[RECORD EXTRACTS]
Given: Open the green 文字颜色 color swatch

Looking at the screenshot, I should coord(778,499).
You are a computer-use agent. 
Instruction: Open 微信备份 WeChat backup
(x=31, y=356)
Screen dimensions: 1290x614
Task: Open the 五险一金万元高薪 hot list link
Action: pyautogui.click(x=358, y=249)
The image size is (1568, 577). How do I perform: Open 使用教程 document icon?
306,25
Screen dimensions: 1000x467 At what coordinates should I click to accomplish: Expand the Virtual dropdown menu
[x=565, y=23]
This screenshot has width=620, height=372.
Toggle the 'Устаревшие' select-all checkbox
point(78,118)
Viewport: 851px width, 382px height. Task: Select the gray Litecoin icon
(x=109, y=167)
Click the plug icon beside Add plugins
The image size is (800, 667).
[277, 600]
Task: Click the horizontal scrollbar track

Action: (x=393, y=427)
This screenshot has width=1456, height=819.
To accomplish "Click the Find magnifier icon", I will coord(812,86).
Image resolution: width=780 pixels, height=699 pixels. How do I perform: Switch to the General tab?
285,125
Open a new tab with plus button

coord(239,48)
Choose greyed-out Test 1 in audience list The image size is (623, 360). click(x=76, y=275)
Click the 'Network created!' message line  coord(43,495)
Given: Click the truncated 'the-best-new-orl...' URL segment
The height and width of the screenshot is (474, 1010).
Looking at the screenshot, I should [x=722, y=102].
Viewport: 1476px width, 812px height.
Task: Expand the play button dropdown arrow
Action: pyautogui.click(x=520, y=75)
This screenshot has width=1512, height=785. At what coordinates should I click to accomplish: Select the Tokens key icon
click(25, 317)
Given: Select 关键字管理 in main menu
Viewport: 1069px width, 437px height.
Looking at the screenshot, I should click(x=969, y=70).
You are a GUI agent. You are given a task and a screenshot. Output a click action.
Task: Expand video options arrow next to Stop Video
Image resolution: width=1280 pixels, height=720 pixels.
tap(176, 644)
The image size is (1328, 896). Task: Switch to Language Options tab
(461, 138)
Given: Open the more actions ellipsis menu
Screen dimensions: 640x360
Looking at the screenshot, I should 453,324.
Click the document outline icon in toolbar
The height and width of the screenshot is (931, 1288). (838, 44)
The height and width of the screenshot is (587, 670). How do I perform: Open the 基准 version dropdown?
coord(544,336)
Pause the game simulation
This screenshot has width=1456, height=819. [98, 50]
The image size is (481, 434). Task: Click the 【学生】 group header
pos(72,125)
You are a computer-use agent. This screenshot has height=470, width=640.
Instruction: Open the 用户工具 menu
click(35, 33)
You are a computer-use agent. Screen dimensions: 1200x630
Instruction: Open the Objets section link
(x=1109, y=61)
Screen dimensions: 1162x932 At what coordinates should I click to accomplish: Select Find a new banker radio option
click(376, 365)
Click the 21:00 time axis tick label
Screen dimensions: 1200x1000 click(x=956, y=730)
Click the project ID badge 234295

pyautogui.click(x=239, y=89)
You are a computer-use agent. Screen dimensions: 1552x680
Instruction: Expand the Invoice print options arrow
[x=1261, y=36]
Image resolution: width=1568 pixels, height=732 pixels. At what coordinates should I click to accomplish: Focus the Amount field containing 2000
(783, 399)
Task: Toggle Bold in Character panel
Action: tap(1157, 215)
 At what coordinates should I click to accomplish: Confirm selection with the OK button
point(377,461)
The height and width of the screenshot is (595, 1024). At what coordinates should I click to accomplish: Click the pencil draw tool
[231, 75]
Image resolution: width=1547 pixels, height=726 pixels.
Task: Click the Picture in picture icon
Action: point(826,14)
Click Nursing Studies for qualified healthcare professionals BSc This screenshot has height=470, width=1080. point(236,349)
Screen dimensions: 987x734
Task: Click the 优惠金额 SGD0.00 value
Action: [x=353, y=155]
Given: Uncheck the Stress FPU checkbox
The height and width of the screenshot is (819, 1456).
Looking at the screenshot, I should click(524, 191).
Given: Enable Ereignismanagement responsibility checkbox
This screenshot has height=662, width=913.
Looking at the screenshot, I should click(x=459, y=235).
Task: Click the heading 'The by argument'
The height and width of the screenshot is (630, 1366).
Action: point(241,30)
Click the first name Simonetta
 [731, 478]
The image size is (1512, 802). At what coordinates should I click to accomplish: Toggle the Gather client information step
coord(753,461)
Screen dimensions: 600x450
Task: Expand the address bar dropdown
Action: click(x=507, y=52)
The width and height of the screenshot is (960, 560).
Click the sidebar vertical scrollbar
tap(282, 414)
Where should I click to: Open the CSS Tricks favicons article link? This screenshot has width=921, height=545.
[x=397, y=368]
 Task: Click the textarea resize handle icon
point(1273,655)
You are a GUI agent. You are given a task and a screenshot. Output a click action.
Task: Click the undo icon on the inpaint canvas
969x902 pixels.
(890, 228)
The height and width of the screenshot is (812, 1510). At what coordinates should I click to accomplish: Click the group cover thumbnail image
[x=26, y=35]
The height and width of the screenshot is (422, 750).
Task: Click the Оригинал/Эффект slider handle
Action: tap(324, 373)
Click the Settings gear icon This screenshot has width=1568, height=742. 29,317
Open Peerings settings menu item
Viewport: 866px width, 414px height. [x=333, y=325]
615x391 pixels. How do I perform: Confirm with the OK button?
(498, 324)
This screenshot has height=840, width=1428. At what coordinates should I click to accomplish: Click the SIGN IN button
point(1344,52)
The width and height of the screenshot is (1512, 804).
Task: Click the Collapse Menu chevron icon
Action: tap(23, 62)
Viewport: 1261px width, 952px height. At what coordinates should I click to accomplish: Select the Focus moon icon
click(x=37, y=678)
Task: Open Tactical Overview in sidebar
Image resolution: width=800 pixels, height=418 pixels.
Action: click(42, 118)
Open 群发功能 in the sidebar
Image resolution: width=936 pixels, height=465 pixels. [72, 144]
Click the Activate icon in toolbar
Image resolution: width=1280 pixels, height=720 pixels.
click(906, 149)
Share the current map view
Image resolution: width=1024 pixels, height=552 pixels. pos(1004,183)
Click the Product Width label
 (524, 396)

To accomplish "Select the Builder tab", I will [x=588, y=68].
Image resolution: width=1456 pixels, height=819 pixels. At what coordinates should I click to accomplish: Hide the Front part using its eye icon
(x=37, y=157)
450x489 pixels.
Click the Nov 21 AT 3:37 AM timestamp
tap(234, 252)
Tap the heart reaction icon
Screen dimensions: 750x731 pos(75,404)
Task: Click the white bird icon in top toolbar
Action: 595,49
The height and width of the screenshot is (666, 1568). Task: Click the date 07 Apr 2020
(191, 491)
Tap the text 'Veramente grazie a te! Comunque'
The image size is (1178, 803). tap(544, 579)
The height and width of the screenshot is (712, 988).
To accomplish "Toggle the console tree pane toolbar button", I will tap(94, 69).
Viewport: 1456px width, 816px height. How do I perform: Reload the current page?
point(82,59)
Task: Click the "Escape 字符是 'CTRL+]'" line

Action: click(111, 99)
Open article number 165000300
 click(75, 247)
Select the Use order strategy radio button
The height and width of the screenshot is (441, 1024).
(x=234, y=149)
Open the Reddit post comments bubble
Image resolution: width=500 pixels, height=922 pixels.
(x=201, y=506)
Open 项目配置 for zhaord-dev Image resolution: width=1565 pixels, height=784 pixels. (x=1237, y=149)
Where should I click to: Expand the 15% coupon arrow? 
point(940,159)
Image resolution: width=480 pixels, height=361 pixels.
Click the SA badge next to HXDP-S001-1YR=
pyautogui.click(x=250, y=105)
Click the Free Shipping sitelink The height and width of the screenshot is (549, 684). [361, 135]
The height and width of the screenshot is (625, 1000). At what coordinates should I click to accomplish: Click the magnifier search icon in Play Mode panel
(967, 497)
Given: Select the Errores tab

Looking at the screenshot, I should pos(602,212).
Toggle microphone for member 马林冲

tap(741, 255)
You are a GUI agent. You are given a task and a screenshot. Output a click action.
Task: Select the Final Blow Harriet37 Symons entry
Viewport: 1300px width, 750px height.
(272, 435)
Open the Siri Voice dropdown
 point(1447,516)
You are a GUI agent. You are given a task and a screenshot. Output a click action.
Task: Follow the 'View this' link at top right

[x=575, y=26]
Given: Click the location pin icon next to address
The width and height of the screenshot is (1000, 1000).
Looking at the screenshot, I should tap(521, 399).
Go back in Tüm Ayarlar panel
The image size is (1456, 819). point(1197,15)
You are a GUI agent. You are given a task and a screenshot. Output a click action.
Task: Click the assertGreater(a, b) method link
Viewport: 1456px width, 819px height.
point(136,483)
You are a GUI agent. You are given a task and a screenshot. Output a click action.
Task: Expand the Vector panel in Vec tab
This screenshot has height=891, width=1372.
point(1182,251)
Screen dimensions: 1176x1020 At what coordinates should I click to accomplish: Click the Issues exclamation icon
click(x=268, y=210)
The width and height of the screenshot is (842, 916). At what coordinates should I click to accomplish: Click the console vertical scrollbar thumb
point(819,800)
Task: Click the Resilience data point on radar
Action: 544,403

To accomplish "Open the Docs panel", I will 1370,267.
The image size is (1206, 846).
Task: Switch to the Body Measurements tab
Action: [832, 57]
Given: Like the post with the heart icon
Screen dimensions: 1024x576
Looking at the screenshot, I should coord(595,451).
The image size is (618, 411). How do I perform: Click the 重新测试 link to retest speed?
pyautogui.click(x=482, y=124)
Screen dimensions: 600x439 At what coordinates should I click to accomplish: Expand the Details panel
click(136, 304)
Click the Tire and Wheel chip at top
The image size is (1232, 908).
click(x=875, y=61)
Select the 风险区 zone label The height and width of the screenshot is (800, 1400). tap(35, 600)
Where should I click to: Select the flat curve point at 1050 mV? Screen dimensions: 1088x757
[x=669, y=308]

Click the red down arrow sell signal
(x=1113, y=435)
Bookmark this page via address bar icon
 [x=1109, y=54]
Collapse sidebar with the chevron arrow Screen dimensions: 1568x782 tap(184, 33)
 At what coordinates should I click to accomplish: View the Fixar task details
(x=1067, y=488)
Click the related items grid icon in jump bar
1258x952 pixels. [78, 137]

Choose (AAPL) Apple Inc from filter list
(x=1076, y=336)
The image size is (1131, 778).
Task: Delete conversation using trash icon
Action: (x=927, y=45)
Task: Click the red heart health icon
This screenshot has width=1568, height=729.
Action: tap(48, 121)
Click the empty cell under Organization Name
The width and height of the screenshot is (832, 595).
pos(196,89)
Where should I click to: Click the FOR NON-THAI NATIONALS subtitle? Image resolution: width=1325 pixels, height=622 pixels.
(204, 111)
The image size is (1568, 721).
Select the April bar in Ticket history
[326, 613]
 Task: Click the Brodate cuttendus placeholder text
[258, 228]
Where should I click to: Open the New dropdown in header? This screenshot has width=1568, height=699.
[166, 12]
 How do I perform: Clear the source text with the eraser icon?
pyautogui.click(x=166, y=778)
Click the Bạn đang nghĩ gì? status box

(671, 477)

[WHAT TO WORK ON] Output the data from the line with "Screen dimensions: 1176x1020" to the line with "Select the 风险区" as a numbered list, leaving out blank lines.

[ANSWER BELOW]
1. Screen dimensions: 1176x1020 At what coordinates should I click to accomplish: Click the Issues exclamation icon
2. click(x=268, y=210)
3. The width and height of the screenshot is (842, 916). At what coordinates should I click to accomplish: Click the console vertical scrollbar thumb
4. point(819,800)
5. Task: Click the Resilience data point on radar
6. Action: 544,403
7. To accomplish "Open the Docs panel", I will 1370,267.
8. The image size is (1206, 846).
9. Task: Switch to the Body Measurements tab
10. Action: [832, 57]
11. Given: Like the post with the heart icon
12. Screen dimensions: 1024x576
13. Looking at the screenshot, I should coord(595,451).
14. The image size is (618, 411). How do I perform: Click the 重新测试 link to retest speed?
15. pyautogui.click(x=482, y=124)
16. Screen dimensions: 600x439 At what coordinates should I click to accomplish: Expand the Details panel
17. click(136, 304)
18. Click the Tire and Wheel chip at top
19. The image size is (1232, 908).
20. click(x=875, y=61)
21. Select the 风险区 zone label The height and width of the screenshot is (800, 1400). tap(35, 600)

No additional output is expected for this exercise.